Do the participants in the treatment group have a different average oral condition at BASELINE, compared to the control group?

# Minimal syntax
cancer_clean %>% 
  t.test(totalcin ~ trt,   # formula: continuous_var ~ grouping_var
         data = .,         # pipe in the dataset
         var.equal = TRUE) # HOV was violated (option = TRUE)


    Two Sample t-test

data:  totalcin by trt
t = 0.18566, df = 23, p-value = 0.8543
alternative hypothesis: true difference in means is not equal to 0
95 percent confidence interval:
 -1.185479  1.419245
sample estimates:
   mean in group Placebo mean in group Aloe Juice 
                6.571429                 6.454545

No evidence of a differnece in mean oral condition at baseline, \(t(23) = 0.186, p = .854\).
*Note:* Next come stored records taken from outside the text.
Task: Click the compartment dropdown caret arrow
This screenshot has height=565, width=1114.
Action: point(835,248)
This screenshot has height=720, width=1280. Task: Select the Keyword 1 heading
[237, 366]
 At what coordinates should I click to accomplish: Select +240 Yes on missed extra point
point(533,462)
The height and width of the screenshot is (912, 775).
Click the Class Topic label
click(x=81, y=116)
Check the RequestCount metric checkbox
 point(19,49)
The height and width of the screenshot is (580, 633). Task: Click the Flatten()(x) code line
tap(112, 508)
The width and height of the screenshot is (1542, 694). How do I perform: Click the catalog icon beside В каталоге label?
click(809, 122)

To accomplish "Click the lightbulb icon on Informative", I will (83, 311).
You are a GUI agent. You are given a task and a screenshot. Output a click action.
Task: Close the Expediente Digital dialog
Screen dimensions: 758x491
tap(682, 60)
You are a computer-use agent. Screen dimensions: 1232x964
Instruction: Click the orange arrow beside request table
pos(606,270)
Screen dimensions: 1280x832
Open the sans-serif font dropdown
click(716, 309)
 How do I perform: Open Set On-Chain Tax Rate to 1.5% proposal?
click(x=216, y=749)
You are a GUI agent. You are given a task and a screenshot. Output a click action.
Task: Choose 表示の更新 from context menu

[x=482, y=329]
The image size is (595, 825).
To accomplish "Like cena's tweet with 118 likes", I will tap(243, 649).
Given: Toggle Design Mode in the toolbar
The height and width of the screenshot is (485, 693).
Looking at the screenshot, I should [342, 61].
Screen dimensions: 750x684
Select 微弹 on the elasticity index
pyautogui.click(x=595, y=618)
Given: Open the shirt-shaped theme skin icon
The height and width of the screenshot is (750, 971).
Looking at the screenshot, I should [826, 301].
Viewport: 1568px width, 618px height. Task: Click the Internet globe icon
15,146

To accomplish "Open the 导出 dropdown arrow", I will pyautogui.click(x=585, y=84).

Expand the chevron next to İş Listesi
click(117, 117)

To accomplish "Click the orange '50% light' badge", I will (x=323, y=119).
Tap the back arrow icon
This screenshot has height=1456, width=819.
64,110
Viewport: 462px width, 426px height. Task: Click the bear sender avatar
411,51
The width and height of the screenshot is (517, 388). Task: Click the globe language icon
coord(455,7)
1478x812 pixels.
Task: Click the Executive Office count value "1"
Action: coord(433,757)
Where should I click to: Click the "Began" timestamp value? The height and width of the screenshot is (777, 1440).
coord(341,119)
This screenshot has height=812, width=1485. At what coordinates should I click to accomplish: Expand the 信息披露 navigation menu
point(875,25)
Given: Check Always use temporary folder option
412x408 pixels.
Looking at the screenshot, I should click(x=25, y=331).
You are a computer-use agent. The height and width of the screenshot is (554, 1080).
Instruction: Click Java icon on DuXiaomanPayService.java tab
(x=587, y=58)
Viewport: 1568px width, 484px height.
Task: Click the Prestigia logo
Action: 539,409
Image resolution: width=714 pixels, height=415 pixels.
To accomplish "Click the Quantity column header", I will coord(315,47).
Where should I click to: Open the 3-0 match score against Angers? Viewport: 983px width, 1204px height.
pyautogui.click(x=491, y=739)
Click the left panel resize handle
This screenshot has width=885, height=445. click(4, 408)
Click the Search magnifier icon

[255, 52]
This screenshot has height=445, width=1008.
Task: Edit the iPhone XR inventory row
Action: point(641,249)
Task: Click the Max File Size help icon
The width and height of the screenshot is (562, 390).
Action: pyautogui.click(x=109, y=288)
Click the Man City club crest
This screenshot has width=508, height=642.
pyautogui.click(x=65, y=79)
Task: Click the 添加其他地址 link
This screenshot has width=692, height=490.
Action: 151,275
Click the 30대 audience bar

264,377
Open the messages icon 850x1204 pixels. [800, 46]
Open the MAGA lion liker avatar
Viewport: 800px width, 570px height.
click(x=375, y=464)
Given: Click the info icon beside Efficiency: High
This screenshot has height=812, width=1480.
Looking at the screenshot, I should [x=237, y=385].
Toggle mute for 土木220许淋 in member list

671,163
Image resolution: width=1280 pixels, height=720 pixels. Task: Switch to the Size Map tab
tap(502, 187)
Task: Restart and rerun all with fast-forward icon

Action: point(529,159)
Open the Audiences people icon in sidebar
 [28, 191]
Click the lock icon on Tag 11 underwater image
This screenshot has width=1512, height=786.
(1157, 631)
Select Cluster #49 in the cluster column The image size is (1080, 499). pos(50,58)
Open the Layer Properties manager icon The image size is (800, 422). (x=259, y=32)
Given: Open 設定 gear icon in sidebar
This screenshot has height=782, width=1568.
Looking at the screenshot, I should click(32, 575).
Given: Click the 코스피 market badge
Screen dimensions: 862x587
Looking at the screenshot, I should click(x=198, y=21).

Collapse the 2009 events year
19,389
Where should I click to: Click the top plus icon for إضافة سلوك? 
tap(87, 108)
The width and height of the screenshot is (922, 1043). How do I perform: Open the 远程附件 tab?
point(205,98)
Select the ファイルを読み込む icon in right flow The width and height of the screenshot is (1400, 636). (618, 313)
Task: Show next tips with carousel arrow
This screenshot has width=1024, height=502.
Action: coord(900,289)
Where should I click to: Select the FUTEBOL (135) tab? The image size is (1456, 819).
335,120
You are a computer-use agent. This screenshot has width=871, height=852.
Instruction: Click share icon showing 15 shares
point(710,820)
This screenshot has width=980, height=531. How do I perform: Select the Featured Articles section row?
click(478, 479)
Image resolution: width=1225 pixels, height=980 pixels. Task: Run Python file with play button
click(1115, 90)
Do the participants in the treatment group have a different average oral condition at the FOURTH WEEK, compared to the control group?

# Fully specified function
cancer_clean %>% 
  t.test(totalcw4 ~ trt,             # formula: continuous_var ~ grouping_var
         data = .,                   # pipe in the dataset
         var.equal = TRUE,           # default: HOV was violated (option = TRUE)
         alternative = "two.sided",  # default: 2 sided (options = "less", "greater")
         paired = FALSE,             # default: independent (option = TRUE)
         conf.level = .95)           # default: 95% (option = .9, .90, ect.)


    Two Sample t-test

data:  totalcw4 by trt
t = -0.34598, df = 23, p-value = 0.7325
alternative hypothesis: true difference in means is not equal to 0
95 percent confidence interval:
 -3.444215  2.457202
sample estimates:
   mean in group Placebo mean in group Aloe Juice 
                10.14286                 10.63636

No evidence of a differnece in mean oral condition at the fourth week, \(t(23) = -0.350, p = .733\).